A Conversation With Jane Birkin

For every sound and image of Jane Birkin burned into memory (e.g., Antonioni’s Blow-Up, Vadim’s Don Juan, Or If Don Juan Were A Woman), there’s an equal amount dedicated to her time with Serge Gainsbourg. From 1969 to 1980, the love pair created the legendarily naughty song “Je T’aime… Moi Non Plus,” a film (Slogan) and a daughter, Charlotte. Gainsbourg made Birkin something of a muse, writing dozens of complexly wordy songs for her and, in turn, she continues the observance of their co-joined legacy with the new, lush Birkin/Gainsbourg: Le Symphonique (Warner Classics/Parlophone) and a rare live celebration of such, February 1 at Carnegie Hall.

Once you made your fortune in France, you never really returned home to London. What was the allure?
I left for France to do a screen test when I was 20. John Barry (her then-husband, known for composing the music for 12 James Bond films) had already left for Los Angeles, with me not knowing what else to do. So I went to Paris and never came back—maybe just for Christmas or holidays. I just wound up staying with Serge after John and I divorced for the next 13 years or so.

I would be remiss if I did not mention your daughter, Charlotte, and her latest album, Rest. Do you keep up with each release, the minutiae of it all?
She let me listen to Rest about two years ago, and I was astounded by her words, her honesty. It was so true and beautiful, poetically speaking. I think that she was brave in opening her heart to what hurts. What’s strange about this is that she was always a very secret child—a very introverted actress. She never talked about her private life. Now she has this desire to be open and for people to understand her. And that has a remarkable beauty to it.

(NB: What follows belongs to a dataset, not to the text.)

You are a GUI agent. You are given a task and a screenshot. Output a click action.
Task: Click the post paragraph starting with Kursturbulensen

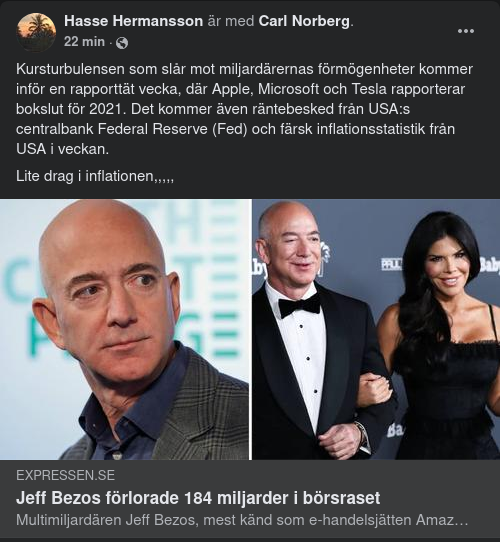[x=244, y=109]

Does she get that from you or Serge?
I would say that she got that most from Serge—at least maybe the writing, though Serge used a style of writing that was very much like Cole Porter, really; of cutting words into two and singing them as part of the next lines. So it is a whole thing. He was the most modern writer that ever existed in France, more so than Brel and such. It was his way of shortening words or using slang. No one has really been like him since, so he is a constant reference to anybody who writes in French

He had a brilliant level of wordplay that mixed the erudite with the erotic—even foul. When you were first presented with his lyrics and his shifting musicality, how did you embrace it?
I’m never really sure what people mean when they say embrace. [Laughs] He wrote many songs for me—eventually one every two years over 20-odd years.

Until he passed.
What he gave me to sing was what I believe was most feminine about him, and all his sadness, and all his breakups, even the one involving me, as well. That’s a very strange psychological position to be in. It was intriguing to try to be up to his standards and honor it in some way. When we were together, I guess it felt more normal for him to write about me or to me, as I was always by his side. He gave me the most beautiful of his songs always.

I don’t mean to sound naïve, but if someone was writing songs for me and about me on a regular basis, I might find them difficult to sing. Flattered and moved, yes, but did you find that awkward?
Not a naïve question at all because it is really not that simple. I mean, there were songs that he wrote explicitly about me having an affair and about how he cried. And they were written in such a beautiful way. I was like you; terribly moved and awkward. I could understand they were wonderful songs and from a man’s soul. I just tried to sing them as high as I could in pitch to make him as pleased as he could and feel as if I was interpreting his words to the very highest of standards. I would watch him through the glass of the studio and hoped they were as beautiful as they could be. And not disappoint him I was singing his pain. I always hoped for another 12 songs, then another. And then he died.

How did you even learn to sing, since acting was your thing?
I was in a musical when I was 17: The Passion Flower Hotel. It was very bad with lots of stupid songs such as “I Must I Must I Must Increase My Bust.” So not funny. A real school farce. There were, however, a few beautiful melodies because that is what John Barry did. No one noticed whether I had a good voice—it was just that I lived with the composer. It was weird that I found myself again in the musical arena with Serge, especially at first with this terribly sexy song “Je T’aime… Moi Non Plus.” It was a lot of heavy breathing, which I understood exacty what that was. I also understood that every other pretty girl in Paris wanted to sing that song with him. I was no fool. So when he said he’d written “Jane B Preludio De Chopin 4,” well, I loved him. I didn’t care what the song was. It was just good fun being with him being out on the road. I never cared much about anything. I wasn’t really a professional person with some grand ambition. I believe he would think it funny that I’m here doing this in America now. He loved America.

I do get that Serge was classically trained, but why do this as a symphony?
I don’t know if he saw it as so grand, but he did use classical music as inspiration and when he wanted to give us something beautiful. His father was a classically trained musician who played piano in cabarets and casinos. It’s a bit pompous, this show, as I didn’t know if I had the voice for it. But I did do this first as a reading of his lyrics—to show off what sort of poet he was. I believe Serge would have been pleased, as he was only able to use full orchestras for his movies. Orchestras were always so frightfully expensive. I believe he would be moved especially hearing “Je T’aime… Moi Non Plus” played that way.